Could you give again exactly, and only, the lines from the one holding "You are a computer-use" through the end of the data, both ends included, with pictures left out?

TASK INPUT ->
BEGIN

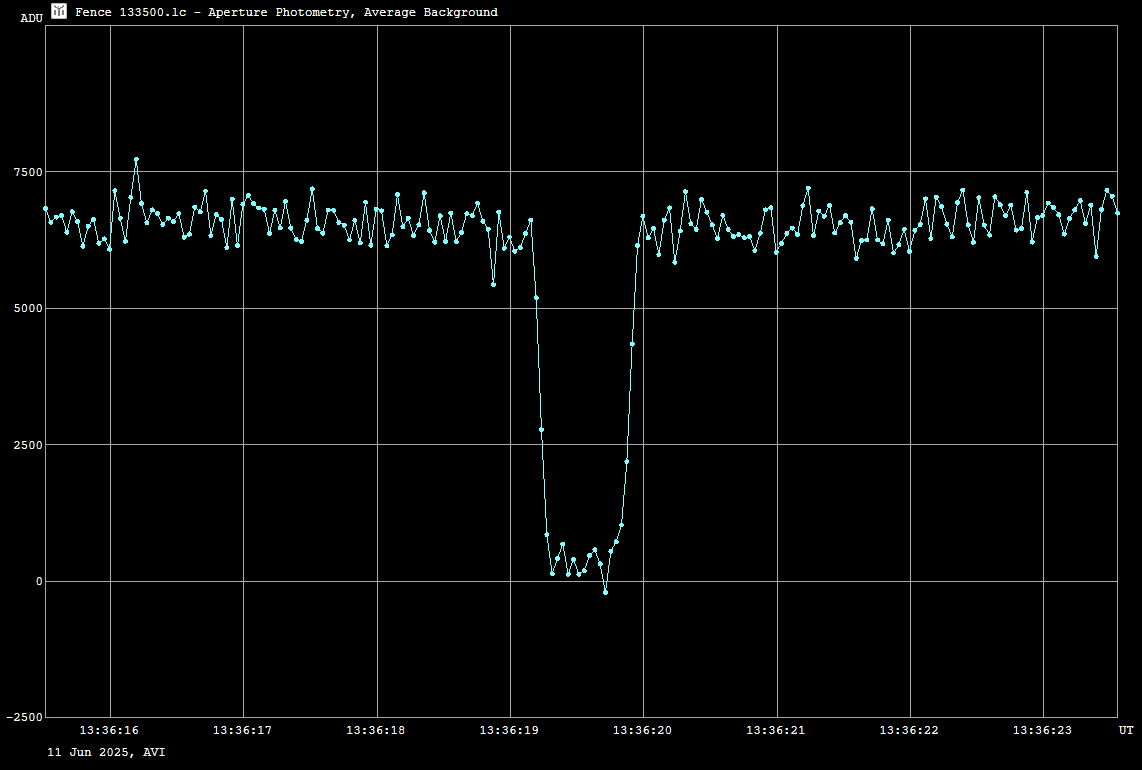Select the '11 Jun 2025, AVI' date label

coord(106,751)
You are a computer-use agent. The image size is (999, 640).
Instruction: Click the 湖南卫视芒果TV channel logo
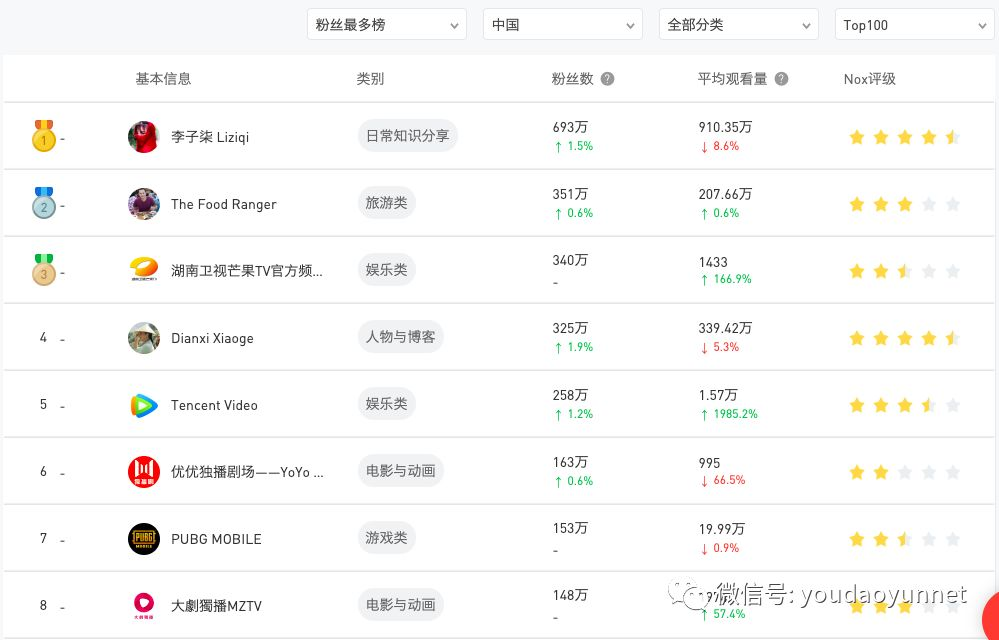pyautogui.click(x=144, y=271)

END

OUTPUT FOR THIS EXERCISE ->
You are a computer-use agent. The image size is (999, 640).
Instruction: Click the 湖南卫视芒果TV channel logo
pyautogui.click(x=144, y=271)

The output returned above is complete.